Кабинет
Денис Ларионов

КНИЖНАЯ ПОЛКА ДЕНИСА ЛАРИОНОВА


КНИЖНАЯ ПОЛКА ДЕНИСА ЛАРИОНОВА


Свою десятку книг представляет поэт, прозаик, критик, соредактор журнала «Русская проза» (2011 — 2013), куратор серии литературных вечеров «Igitur» (с 2012 года, совместно с Кириллом Корчагиным), соучредитель поэтической премии «Различие» (2013, совместно с Кириллом Корчагиным, Львом Обориным и Игорем Гулиным), член жюри Премии Андрея Белого (с 2016 года), лауреат премии «Московский счет» за дебютный поэтический сборник (2013).


Мария Кувшинова. Александр Миндадзе: От советского к постпостсоветскому. СПб., «Издательство Ивана Лимбаха», 2017, 248 стр.

Книга Марии Кувшиновой о выдающемся кинематографисте (сценаристе и, уже в двухтысячных годах, режиссере) Александре Миндадзе выделяется на общем фоне книг о кино так же, как с каждой публикацией обретает неповторимую оптику Кувшинова-публицист (эта интересная сторона ее работы осталась за пределами данной книги).

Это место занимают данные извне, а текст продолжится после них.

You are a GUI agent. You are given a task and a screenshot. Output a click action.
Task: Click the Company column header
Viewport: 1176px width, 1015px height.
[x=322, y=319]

В чем же своеобразие книги? В том, что Кувшинова берет заведомо локальный сюжет (говорю безоценочно), постепенно вводя его в контекст мирового кинематографа и гуманитарной мысли. Это отличает ее книгу от, например, книг Антона Долина, описывающего своих героев-титанов (Ларса фон Триера, Алексея Германа, Такеши Китано, Джима Джармуша и др.) на фоне уже сложившейся и не подлежащей пересмотру истории кино. Можно сказать, что очень точно оформленная книга скорее напоминает позднесоветские монографии о режиссерах, сочетающие тенденциозность и убедительность, обсуждающие не столько особенности поэтики, сколько проблемы социальной этики. Последнее — совсем не чуждо Кувшиновой, много пишущей о политической функции кинематографа в нынешние темные времена.

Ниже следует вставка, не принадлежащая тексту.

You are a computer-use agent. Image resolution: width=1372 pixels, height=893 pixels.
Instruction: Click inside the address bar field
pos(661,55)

Герои Кувшиновой Вадим Абдрашитов и Александр Миндадзе принадлежат к авторам, в 1970 — 80-е годы не отождествлявшим себя с советским кино полностью, но и не стремившимися снимать «запрещенку». Их фильмы приводили начальников от кинематографа в ступор, но формально запретить их они не могли: режиссер и сценарист раскрывали общественно значимые темы, немного «перебирая» по части парадоксальности и тревожности. Но именно в этих состояниях и крылась радикальность кинематографа Абдрашитова и Миндадзе. Как и Лариса Шепитько, Виталий Мельников, Элем Климов, Динара Асанова и др., они фиксировали особый исторический период, когда вера в политическую утопию еще теплилась, но уже начался распад социальных связей. Быть может, именно Абдрашитов и Миндадзе показали эту ситуацию наиболее рельефно: через повествовательные эллипсисы, нагнетание этических противоречий, обилие парадоксальных сценарных и режиссерских решений. Сегодня их фильмы смотрятся, так сказать, на одном дыхании, представляя не только образец утерянной повествовательной целостности, но и антропологическое исследование/свидетельство (это тот случай, когда трудно понять, где начинается одно и заканчивается другое) о времени, о котором мы мало что знаем. Кувшинова стремится удержать обе перспективы, призывая в качестве союзника Алексея Юрчака с его теорией социальной вненаходимости: она и пристрастный зритель, и антрополог, стремящийся «реконструировать черты мира, который отражается в этих фильмах» (Юрий Сапрыкин).


Лев Манович. Теории софт-культуры. Нижний Новгород, «Красная ласточка», 2017, 208 стр. (Новые медиа).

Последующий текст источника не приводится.